:: Provided data ::

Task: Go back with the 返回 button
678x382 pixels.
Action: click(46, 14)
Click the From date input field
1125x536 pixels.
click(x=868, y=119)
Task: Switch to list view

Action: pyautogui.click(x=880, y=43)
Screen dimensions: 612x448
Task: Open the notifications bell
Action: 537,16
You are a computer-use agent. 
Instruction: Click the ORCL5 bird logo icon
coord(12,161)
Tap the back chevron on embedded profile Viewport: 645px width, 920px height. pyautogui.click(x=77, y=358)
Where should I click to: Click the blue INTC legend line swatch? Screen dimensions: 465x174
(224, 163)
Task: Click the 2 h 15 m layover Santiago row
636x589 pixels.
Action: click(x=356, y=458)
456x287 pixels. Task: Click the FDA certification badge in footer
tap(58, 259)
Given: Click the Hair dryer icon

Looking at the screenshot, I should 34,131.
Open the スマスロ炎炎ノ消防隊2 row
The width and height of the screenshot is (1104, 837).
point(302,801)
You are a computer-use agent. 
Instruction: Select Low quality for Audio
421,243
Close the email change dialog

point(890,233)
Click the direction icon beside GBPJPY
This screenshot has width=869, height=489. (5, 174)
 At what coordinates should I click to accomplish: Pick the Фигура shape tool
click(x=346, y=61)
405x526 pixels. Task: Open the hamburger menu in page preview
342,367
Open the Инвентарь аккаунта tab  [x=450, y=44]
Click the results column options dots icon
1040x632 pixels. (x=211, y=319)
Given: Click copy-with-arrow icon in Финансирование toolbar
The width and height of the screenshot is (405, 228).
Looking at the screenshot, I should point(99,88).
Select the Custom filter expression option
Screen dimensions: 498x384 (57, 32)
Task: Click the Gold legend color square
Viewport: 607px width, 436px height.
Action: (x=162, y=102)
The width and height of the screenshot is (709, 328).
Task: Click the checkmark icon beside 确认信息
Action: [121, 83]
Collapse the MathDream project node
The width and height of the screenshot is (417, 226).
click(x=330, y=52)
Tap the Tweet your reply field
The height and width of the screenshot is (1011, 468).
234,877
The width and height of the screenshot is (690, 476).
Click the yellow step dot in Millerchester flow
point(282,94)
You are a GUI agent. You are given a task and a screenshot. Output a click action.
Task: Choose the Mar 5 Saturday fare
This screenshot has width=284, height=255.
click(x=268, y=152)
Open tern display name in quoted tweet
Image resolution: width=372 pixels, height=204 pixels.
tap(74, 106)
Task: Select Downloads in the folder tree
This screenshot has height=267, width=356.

:::

* [Exercise]
Retype the records above, but only those lines that fall between the line containing "Select the Custom filter expression option" and the line containing "Collapse the MathDream project node", with both of those lines included, exactly as written.

* [Solution]
Select the Custom filter expression option
Screen dimensions: 498x384 (57, 32)
Task: Click the Gold legend color square
Viewport: 607px width, 436px height.
Action: (x=162, y=102)
The width and height of the screenshot is (709, 328).
Task: Click the checkmark icon beside 确认信息
Action: [121, 83]
Collapse the MathDream project node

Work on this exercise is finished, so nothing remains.